Thursday, August 9, 2012


The barrio girl just had her taste of urban tragedy. And was ill-prepared for it. 

It has been raining incessantly the last ten days. Monday, August 6, was no different. I braved the rain going to Greenbelt to meet up with my friends for dinner. We couldn't postpone it, Joyce is already based in Jakarta and would be going back there soon. 

We finished dinner early. I waited for Tyrone in his car. I passed the time reading while thinking how nice it felt to hear the pitter-patter of the rain. 
Boy, I thought it was just a simple rain.
An hour later, my easy-breezy night turned into a nightmare. All roads going to my place are no longer passable. Our last hope was the SLEx but sedans can't pass anymore due to the high level of flood in the are. Only big trucks the likes of 10-wheelers can afford to traverse. With a heavy heart, we all turn around. The counter-flow was madness by itself. Thank goodness for good Samaritans. Someone, who was drenched and in his shorts and shirt, decided to direct traffic. Thank you, Sir. We didn't get to thank you. 

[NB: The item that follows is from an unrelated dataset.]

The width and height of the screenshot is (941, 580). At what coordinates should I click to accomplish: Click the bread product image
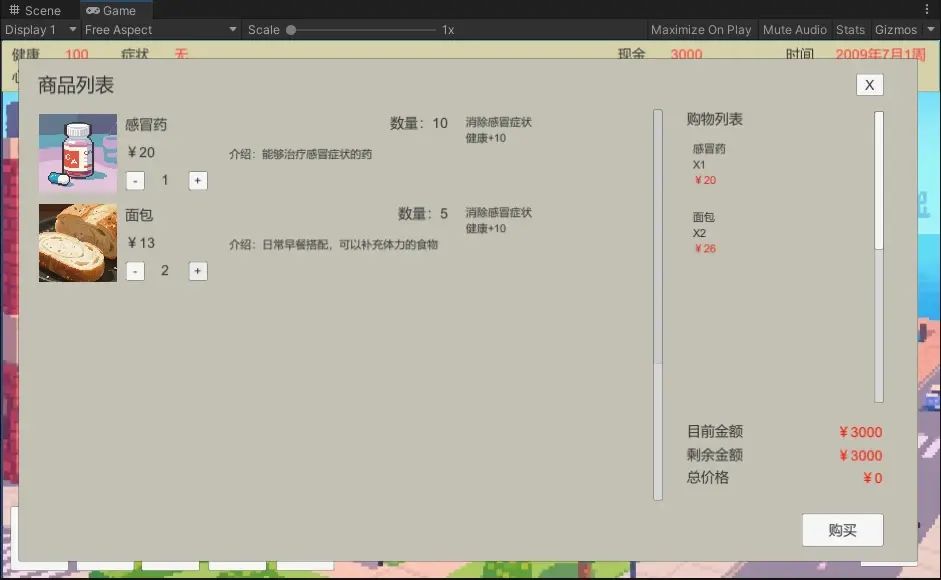tap(78, 243)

Running out of options, we parked across our office thinking that a few hour to pass would be enough for the water to subside. The authorities would already announce that roads are cleared for light vehicles. The clock ticked; hours went by. I slept intermittently. 

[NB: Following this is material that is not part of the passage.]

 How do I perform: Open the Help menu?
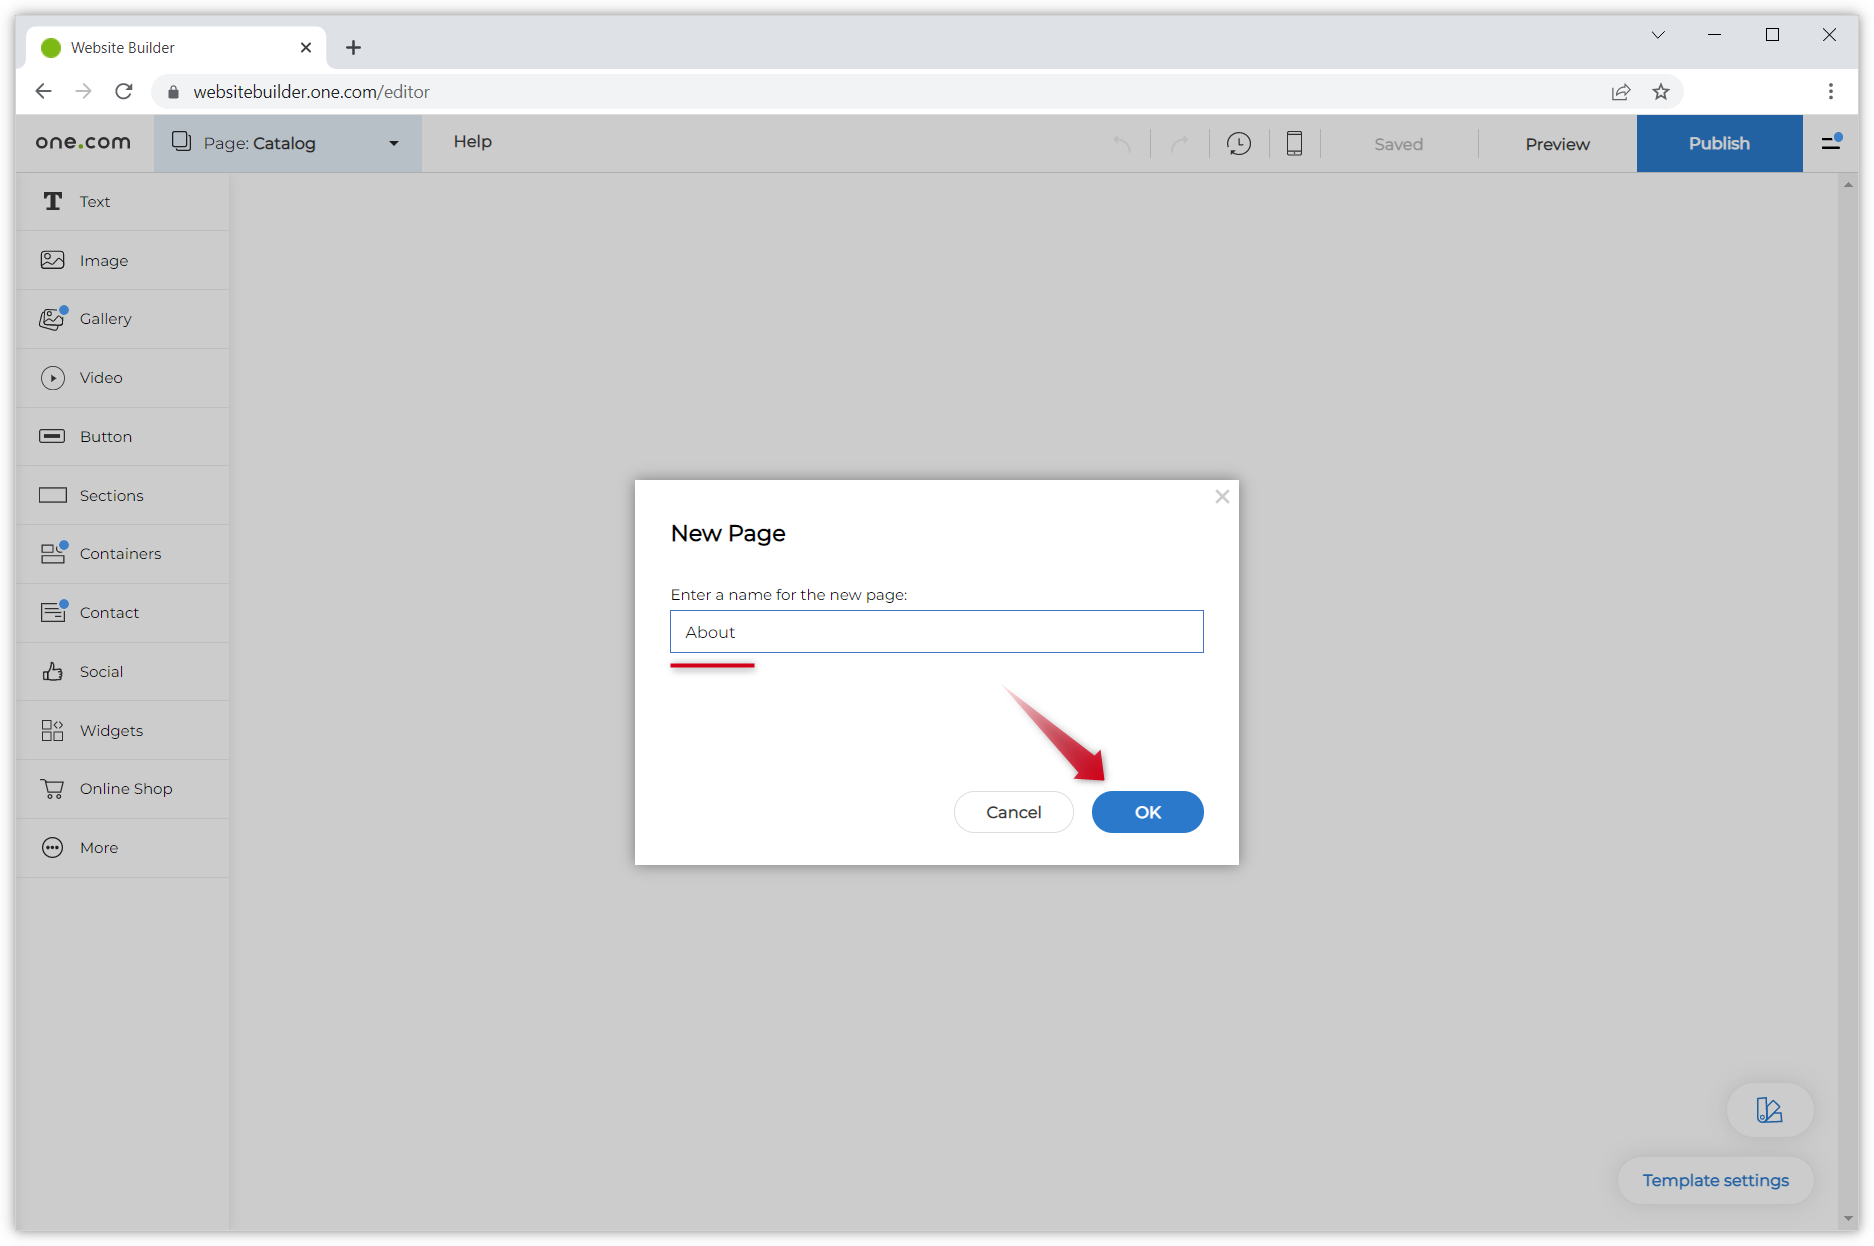coord(472,142)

Six hours and a painful stiff neck later, water levels have instead gone up. After a heated deliberation, I decided to ditch a mandatory FCPA Training. We left the car at the office parking lot and to fate, the way home.  

We took a cab. The cabbie was all nice. And brave. He said, we could get through the flood. Ten minutes later, we were in the deepest part of the flood when he judged that his cab won't make it. 

Turn-around, we did. Being almost half-way through, we got off at McDonald's. We ate for sustenance, not really out of hunger. In my mind, we might be out of shelter, indefinitely. 

Our options were few. Either we take a tricycle or hitch a ride on a truck. Definitely, the truck is the most viable. But they're not many. The entire time we stood at the steps of Kingswood condominium, there was only one that passed by. I didn't have a chance coz I only saw the back it. Zip. 

Then, one tryke driver who wasn't sure if he can do it but had the stomach for it, offered to take us home. Ah, the hope it spring forth. We trudged on. I braced myself. I leveled my feet to the platform-like part of the vehicle. It was a nice and easy ride. Suddenly, we were dipping low. Water started to fill the tricycle. I feared for the worst. 

Then, I had an idea! Why don't I step on the seat? I can't be wet. It's the time of the month...the red flag is on. So, I tapped the driver and shouted my request amidst the humdrum of the rain and wind and the flapping of the tryke curtain. He misheard me. He thought I said,  go easy, am pregnant. Whoa. Manong! 

Never mind. The waist deep water was only about a ten meter stretch of the road. Afterwards, the water level was already safe for passage. But it was one ride, I shall never forget. I know it pale in comparison to the rest of the ones who were affected in a major way. Nevertheless, coming from the point of view of one who has never experienced anything remotely of the same intensity in my whole life, I think I am entitled to be scared. Nothing like it in my province. Life, especially water irrigation in the banana plantation, is very controlled. It's the lifeblood of the community.

My neighborhood became a water world. Water everywhere. The water was already at the front steps leading to the reception of my building. Never happened before. 
My street as viewed from my 7th Floor unit. I've seen how the water crept in on the houses to the right.
When I reached my unit, I felt that all of my energy were drained off me. The adrenaline going home just took all of what I have. I fell asleep after promptly taking a shower. 

Woke up, several hours later to a wet pillow and still raging weather. The rain was just relentless. 
Dateline: Manila. This, at 3 o'clock in the afternoon.
Ayala Museum led a digital art campaign about Filipinos being water proof. I think it went a bit viral. I agree that the Filipino Spirit is Water Proof. But we need to be more responsible in our action towards the environment so that we don't have to test the indomitable spirit of each and every Filipino when faced with calamities or tragedies. 

I think we can channel our energy to more positive things like sustainable development.